Streaming LLM's responses into TTS for near-instant responses (works with HAVPE!)

New near-native solution: GitHub - eslavnov/ttmg_server: Talk To Me Goose Server

TLDR; Read below to learn how to get responses from TTS under 3 seconds even for huge texts.
I’ve been playing with my HAVPE devices and I love them, but I noticed that they don’t handle announcing long TTS responses that well. For example, if you ask chatgpt to tell you a story, you either end up timeouting or, if you manually increase the timeout, you can wait for dozens of seconds before getting a response. This happens because everything is sequential: you first wait for a response from chatgpt, then pass the whole response to the TTS and wait again for it to generate a long audio response.

But we know that LLMs can stream their responses, same goes for some TTS systems - so, hypothetically speaking, we could stream LLM’s response (before it’s even finished) into a TTS engine and save a bunch of time. I’ve written a small prototype that does exactly that and it seems to be working surprisingly well (takes on average only 3 seconds to start an audio stream).

Right now it supports OpenAI as an LLM provider. For TTS options, it supports OpenAI and Google Cloud.
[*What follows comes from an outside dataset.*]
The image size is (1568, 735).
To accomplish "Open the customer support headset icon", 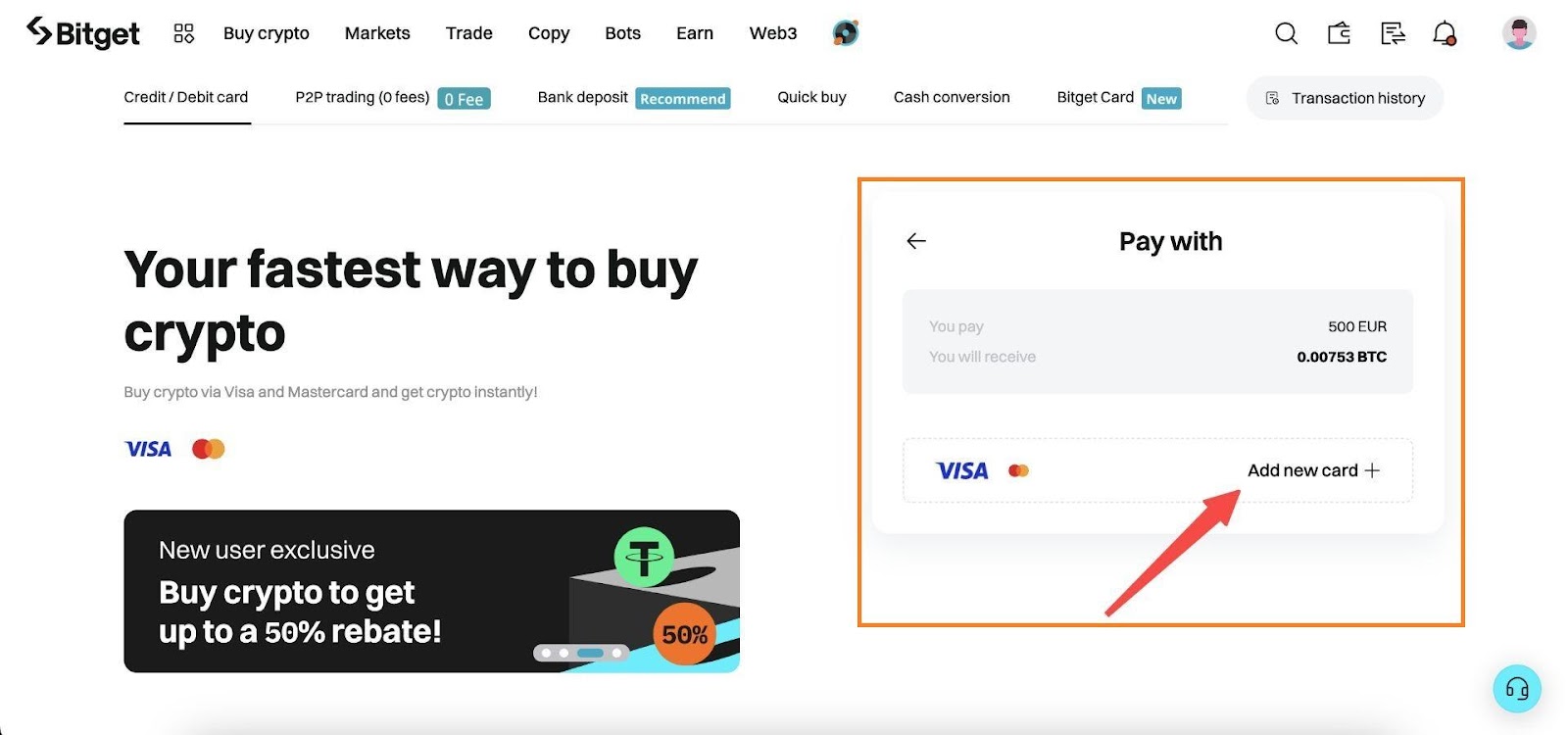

To make it work with home assistant (including voice devices), you need to run a python script and create a couple of automations, all details are available here: GitHub - eslavnov/llm-stream-tts: Stream LLMs responses directly into your TTS engine of choice

Basically, when you start a sentence with the defined words, it would switch to this streaming pipeline, which is perfect for stories, audiobooks, summaries, etc.

It’s still a very early work-in-progress, but I am curious to hear your thoughts!

4 Likes

Great idea! Would this potentially also work with Local LLM’s? (like when running Ollama with a model and running Piper and Whisper also locally? *I have these things running on a laptop, and HA running on a RPi4)

ollama supports streaming, so it should be possible. Whisper does not support streaming (I think?), but it will still benefit from splitting long responses into sentences. So it will probably be a bit slower than something like Google Cloud TTS (assuming everything else is equal), but still faster than the current situation.

On a side note, I’ve just added support for ElevenLabs!

Whisper needs to gain streaming support.

I’ve updated my solution to create a near-native real-time streaming, see the new version here: GitHub - eslavnov/ttmg_server: Talk To Me Goose Server

It also works with Piper now!